Which lines of the records contain the word "will"? Copy each one.

----------------

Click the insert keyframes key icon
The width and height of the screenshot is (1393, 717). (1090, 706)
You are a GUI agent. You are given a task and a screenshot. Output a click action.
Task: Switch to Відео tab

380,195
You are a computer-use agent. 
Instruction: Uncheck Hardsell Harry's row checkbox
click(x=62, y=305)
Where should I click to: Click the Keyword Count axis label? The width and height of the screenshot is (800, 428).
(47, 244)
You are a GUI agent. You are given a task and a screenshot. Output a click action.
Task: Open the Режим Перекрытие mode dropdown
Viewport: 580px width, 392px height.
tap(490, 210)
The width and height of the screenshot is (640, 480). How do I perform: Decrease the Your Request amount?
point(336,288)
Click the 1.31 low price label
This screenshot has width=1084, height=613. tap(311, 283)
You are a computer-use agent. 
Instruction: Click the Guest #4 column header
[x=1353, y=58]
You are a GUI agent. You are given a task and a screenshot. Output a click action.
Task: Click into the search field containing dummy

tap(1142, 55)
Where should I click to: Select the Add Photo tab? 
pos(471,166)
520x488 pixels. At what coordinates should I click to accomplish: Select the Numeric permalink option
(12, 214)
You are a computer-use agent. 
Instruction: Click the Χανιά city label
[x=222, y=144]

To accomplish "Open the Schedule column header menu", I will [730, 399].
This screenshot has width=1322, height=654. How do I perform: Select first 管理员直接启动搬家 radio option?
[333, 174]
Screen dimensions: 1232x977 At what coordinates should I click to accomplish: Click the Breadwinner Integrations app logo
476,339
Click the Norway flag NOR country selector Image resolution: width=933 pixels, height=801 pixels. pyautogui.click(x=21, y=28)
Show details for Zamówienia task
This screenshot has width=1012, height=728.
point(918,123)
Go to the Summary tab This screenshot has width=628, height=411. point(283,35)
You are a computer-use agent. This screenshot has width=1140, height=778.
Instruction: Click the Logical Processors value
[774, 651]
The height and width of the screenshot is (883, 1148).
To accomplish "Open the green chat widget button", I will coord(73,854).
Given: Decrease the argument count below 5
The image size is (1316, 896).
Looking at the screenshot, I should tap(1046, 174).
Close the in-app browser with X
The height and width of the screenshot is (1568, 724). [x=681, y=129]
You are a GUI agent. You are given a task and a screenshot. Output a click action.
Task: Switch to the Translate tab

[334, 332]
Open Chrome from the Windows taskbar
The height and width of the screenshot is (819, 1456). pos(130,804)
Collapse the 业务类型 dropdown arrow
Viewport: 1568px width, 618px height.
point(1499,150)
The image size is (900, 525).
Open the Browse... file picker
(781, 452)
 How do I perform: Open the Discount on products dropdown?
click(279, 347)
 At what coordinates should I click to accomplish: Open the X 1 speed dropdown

----------------

=== FINISHED TASK ===
To accomplish "Open the Schedule column header menu", I will [730, 399].
To accomplish "Open the green chat widget button", I will coord(73,854).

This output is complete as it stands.